Provided material -
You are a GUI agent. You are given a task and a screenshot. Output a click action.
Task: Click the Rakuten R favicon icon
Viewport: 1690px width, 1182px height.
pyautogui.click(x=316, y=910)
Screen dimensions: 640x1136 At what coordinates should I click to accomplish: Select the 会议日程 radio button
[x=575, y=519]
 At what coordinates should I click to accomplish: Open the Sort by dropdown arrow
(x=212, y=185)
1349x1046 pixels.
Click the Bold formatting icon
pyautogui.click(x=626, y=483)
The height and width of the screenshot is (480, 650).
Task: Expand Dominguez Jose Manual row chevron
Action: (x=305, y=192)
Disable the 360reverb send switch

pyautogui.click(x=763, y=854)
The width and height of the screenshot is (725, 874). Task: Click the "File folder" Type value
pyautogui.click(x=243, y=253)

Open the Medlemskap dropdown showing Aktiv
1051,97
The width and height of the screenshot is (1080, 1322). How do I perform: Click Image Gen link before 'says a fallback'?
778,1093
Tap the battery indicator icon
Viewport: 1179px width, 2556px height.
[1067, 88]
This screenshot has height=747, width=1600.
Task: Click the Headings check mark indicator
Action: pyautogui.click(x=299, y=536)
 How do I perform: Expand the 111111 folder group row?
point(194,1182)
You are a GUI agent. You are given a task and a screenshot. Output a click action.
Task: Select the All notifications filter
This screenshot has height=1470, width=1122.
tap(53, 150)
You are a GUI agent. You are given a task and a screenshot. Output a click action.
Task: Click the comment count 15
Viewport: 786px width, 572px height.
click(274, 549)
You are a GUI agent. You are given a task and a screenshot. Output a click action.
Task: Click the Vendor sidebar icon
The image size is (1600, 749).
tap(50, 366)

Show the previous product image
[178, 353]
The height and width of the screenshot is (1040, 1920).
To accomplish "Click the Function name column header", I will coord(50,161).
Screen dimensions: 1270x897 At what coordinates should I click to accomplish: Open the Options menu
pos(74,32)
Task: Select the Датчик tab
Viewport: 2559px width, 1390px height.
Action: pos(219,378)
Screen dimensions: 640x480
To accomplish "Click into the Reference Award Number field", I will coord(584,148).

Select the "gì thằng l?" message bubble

Your goal - Go through the records and show every line with the string "will" in it.

Expected output -
To accomplish "Click the Function name column header", I will coord(50,161).
To accomplish "Click into the Reference Award Number field", I will coord(584,148).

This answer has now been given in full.